Sponsorship is an emotional marketing play that is designed to improve a brand’s perception within a specific target market. Moving the emotional needle is difficult to measure, but is considered the most powerful investment a sophisticated marketer can make. Most conference organizers use one or more of these methods to arrive at a sponsorship’s price:
Expense Recovery In-kind or cash investments that otherwise would be out-of-pocket costs.
Cost Plus Cost to deliver benefits + cost of sales + cost of servicing] x 3. These should never be discounted by more than 30 percent. To calculate labor, multiply the adjusted net hourly wage by two to cover benefits, taxes, overhead, etc.
Market-Based Based on intelligence gained from competitive research (i.e., what the market will bear).
Value-Based The Holy Grail of sponsorship pricing. Sponsor seekers usually can achieve this only with a combination of exclusivity and strong alignment with the sponsor’s target market.
Beyond these four methods, sponsor seekers get creative by bundling various properties and assets. Some offer discounts to first-year sponsors to get them in the door.
Of course, conference-sponsorship programs are not all created equal. Here are seven key attributes that must be part of a thriving program:
1. Fewer investors, bigger investments
Get rid of micro-sponsorships. They rarely have high attendee value, and are the highest area of churn.
2. Benefits beyond eyeballs and logos
If sponsors’ methods of delivering their message don’t have high attendee mattering (see Breakout, at right), replace them with something that does.
3. Activation plans that span 90-plus days
The conference dates are the pinnacle.
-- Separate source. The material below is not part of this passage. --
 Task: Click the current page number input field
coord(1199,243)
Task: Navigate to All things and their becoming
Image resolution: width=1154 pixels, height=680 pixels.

Pre- and post-conference amplification adds great value and touches more people.
4. If attendees don’t win, nobody wins
Never sell your attendees out!
5. Good concentration of an elite or elusive attendee segment(s)
Show me an underperforming sponsorship program and I guarantee it has an audience problem.
6. Leadership participation in sponsorship-strategy discussions
Executives need to open doors and match power with power. Big investors expect a seat at the table.
7. An account-management strategy based on a single relationship owner
Major investors don’t want multiple team members or vendors trying to sell different visibility options.